Tapi tak ada salahnya mencoba. Ternyata pria kelahiran Singapura itu muncul sebagai juara pertama. Sejak saat itu tawaran manggung mulai berdatangan. Nathan pun mempelajari bermain gitar dan drum sebagai dasarnya bermusik.
SCROLL TO CONTINUE WITH CONTENT
Ketika mengikuti kompetisi tersebut, Nathan juga tak pernah bercita-cita jadi seorang penyanyi. Ia memang pernah berpikir untuk menjadi artis ketika masih belia, tapi ia tak pernah tahu jalan menuju mimpinya.

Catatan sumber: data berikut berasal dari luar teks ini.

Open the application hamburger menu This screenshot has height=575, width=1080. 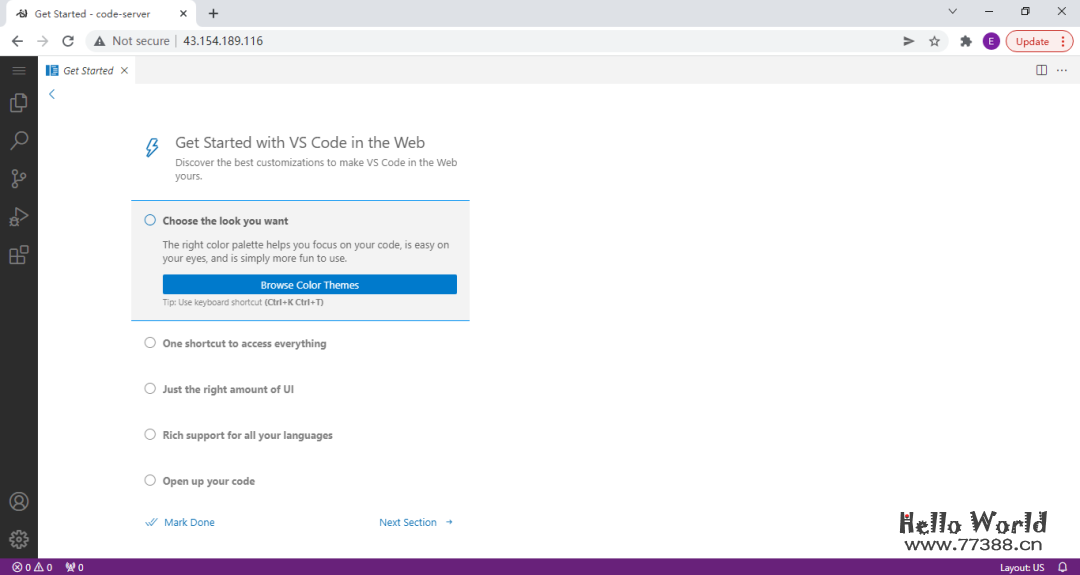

"Saya hanya bermimpi suatu hari ingin berada di atas panggung besar. Tapi saya tidak berpikir panjang karena tidak mungkin itu terjadi. Saya terlalu pemalu untuk itu," jelasnya.
Nathan masuk kompetisi untuk bersenang-senang dan mencari teman baru. Ternyata setelah itu ia malah bisa mendapatkan penghasilan dan yang lebih besar dari itu adalah gairah hidup baru. Nathan ingin jadi musisi.
"Baru dua tahun terakhir saya benar-benar memutuskan untuk melanjutkan jadi penyanyi secara serius dan saya tidak main-main," tandasnya.
Di Singapura, pria keturunan asli Indonesia itu sudah merilis sebuah album studio dan satu album live. Kini rencananya ia akan segera merilis album perdana di Indonesia di bawah label Aquarius Music. Ia digandeng komposer Andi Rianto untuk menyajikan musik ala Nathan.